Liberty Counsel filed a reply brief to the U.S. Supreme Court on behalf of a Kentucky church that has been wrongly denied “prevailing party status,” as well as attorney’s fees and costs, from its 2020 legal victory over the state’s unconstitutional COVID-19 lockdowns on churches. In Maryville Baptist Church v. Beshear, the church and its pastor, Dr. Jack Roberts, are petitioning the High Court to review their case. The case presents a critically important Due Process question regarding whether a vested right earned from a legal victory can be retroactively eliminated several years later by recent changes in legal precedent.

In 2020, Maryville Baptist Church and Dr. Roberts obtained the first preliminary injunction in the nation from a Court of Appeals against the unlawful COVID-19 lockdowns on places of worship. In a nearly identical case, Theodore Roberts v. Neace, congregants of the same church also won an injunction. As a result of these injunctions, Kentucky Governor Andy Beshear rescinded the unconstitutional mandate. However, he still has not yet been held fully accountable for punishing churchgoers with tyrannical quarantines for attending a parking lot Easter service during the lockdowns.

The Maryville case involves what is referred to as “prevailing party” status. While the district court in the nearly identical Roberts case awarded the congregants prevailing party status and a vested entitlement to attorney’s fees and costs, a different judge denied the church and its pastor the same status and vested right. The Sixth Circuit Court of Appeals, citing longstanding precedent, reversed that decision and sent the case back to the lower court to award the church prevailing party status noting that the facts and the law were identical. However, District Judge David J. Hale again denied the church and its pastor prevailing party status and the accompanying vested right to compensation despite the appeals court instructing the lower court to award it.
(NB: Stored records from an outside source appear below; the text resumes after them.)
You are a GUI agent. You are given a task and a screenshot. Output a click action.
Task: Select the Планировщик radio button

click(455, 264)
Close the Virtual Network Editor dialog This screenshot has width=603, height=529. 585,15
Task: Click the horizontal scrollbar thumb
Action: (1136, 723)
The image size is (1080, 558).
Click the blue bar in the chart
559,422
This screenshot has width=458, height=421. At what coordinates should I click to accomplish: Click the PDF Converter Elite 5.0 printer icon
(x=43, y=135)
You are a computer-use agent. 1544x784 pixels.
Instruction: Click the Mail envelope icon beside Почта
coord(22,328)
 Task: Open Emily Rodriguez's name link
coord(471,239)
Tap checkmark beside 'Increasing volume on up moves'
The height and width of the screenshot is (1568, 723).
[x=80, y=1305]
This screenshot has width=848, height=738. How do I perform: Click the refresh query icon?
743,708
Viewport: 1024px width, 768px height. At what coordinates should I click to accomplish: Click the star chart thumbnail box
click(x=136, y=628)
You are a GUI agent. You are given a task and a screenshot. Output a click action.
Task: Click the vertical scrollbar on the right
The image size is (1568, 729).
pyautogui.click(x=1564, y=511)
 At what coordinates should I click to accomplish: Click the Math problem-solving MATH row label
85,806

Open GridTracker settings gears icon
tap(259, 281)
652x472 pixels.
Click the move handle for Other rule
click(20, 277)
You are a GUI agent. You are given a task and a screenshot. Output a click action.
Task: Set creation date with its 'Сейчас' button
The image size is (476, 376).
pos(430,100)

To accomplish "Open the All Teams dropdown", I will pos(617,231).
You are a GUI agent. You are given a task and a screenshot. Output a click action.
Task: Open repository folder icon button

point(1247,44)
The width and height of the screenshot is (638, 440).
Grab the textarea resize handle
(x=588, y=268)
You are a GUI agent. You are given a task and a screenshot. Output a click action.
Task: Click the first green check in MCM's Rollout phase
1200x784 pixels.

The case returned to the appeals court, but during that time the U.S. Supreme Court ruled in Lackey v. Stinnie that earning a preliminary injunction does not make a plaintiff a prevailing party for purposes of a fee award, like a permanent injunction, despite the longstanding practice of courts awarding prevailing status for preliminary injunctions. Despite the longstanding precedent, the Sixth Circuit reluctantly ruled that it must now follow the new Supreme Court’s ruling and thus applied it to the Maryville case retroactively.

Regarding the Due Process Clause of the Fourteenth Amendment, the central question Liberty Counsel presents to the Court is: 

Whether a judicial decision that changes legal precedent violates the Due Process Clause of the Fourteenth Amendment when it is applied retroactively to deprive a party of a vested right.

While Gov. Beshear argues that Lackey did not make a “new rule” but only “clarified” existing precedent, the actual decision explicitly clarifies the High Court “establish[ed]” a new “straight-forward, bright line rule.” Thus, with its 2020 legal victory, Maryville Baptist Church had gained prevailing party status under the law in existence at the time—880 days prior to Lackey’s new rule. Retroactive application of this new rule violates Due Process by depriving the church of its vested rights to attorney’s fees and costs, and in granting the petition SCOTUS could resolve this important Due Process issue, concluded Liberty Counsel.

Liberty Counsel Founder and Chairman Mat Staver said, “The Sixth Circuit Court of Appeals reluctantly ruled that the Supreme Court changed longstanding precedent and that it had no option but to alter its prior rulings regarding prevailing party status. The Court of Appeals then retroactively applied the Supreme Court’s ruling and thereby deprived Maryville Baptist Church of a vested right that it had been earned long before the new rule was announced. Retroactive judgments that deprive a party of a vested right is a violation of the Due Process Clause. The implications of retroactively eliminating vested rights go far beyond the specific facts of this case. Everyone is entitled to Due Process of law that cannot be retroactively taken away.”